• **HOW TO COMPLETE THIS TASK**
Each line from the one containing "Image resolution: width=1568" through the final line of the records is to be repeated exactly, with no additions.

• **DATASET ENTRIES**
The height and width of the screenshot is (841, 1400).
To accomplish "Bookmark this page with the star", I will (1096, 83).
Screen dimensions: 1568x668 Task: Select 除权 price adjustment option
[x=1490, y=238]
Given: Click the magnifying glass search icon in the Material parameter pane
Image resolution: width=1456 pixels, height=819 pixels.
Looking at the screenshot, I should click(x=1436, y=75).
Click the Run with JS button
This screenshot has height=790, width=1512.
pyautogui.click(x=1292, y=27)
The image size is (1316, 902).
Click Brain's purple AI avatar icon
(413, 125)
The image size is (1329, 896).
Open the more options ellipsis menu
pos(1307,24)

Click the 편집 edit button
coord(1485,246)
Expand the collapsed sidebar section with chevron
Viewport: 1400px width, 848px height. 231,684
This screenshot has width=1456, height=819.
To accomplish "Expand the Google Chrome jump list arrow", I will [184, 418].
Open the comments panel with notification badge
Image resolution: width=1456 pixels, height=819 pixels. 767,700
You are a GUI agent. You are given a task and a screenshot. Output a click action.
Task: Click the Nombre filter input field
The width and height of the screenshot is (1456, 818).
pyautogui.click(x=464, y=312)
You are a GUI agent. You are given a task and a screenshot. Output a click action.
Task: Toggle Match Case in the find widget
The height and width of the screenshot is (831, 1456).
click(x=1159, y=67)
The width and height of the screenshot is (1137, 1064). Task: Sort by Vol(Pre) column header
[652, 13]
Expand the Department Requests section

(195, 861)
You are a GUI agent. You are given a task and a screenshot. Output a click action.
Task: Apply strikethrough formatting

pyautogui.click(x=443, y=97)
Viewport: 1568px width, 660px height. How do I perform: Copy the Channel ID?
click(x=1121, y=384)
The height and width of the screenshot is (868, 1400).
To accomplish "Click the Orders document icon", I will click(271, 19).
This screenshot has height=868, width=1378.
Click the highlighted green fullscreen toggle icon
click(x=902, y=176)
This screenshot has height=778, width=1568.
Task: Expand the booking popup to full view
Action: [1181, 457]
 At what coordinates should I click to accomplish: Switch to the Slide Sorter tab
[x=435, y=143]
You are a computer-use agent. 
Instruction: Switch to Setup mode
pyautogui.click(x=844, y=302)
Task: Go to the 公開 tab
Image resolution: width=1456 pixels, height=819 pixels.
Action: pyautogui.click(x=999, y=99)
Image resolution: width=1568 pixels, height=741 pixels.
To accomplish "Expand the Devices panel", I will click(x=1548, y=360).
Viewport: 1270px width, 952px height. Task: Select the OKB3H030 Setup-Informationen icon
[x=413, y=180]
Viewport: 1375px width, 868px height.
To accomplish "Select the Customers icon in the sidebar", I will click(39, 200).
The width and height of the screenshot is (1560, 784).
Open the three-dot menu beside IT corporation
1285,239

• **TASK RESPONSE**
Image resolution: width=1568 pixels, height=741 pixels.
To accomplish "Expand the Devices panel", I will click(x=1548, y=360).
Viewport: 1270px width, 952px height. Task: Select the OKB3H030 Setup-Informationen icon
[x=413, y=180]
Viewport: 1375px width, 868px height.
To accomplish "Select the Customers icon in the sidebar", I will click(39, 200).
The width and height of the screenshot is (1560, 784).
Open the three-dot menu beside IT corporation
1285,239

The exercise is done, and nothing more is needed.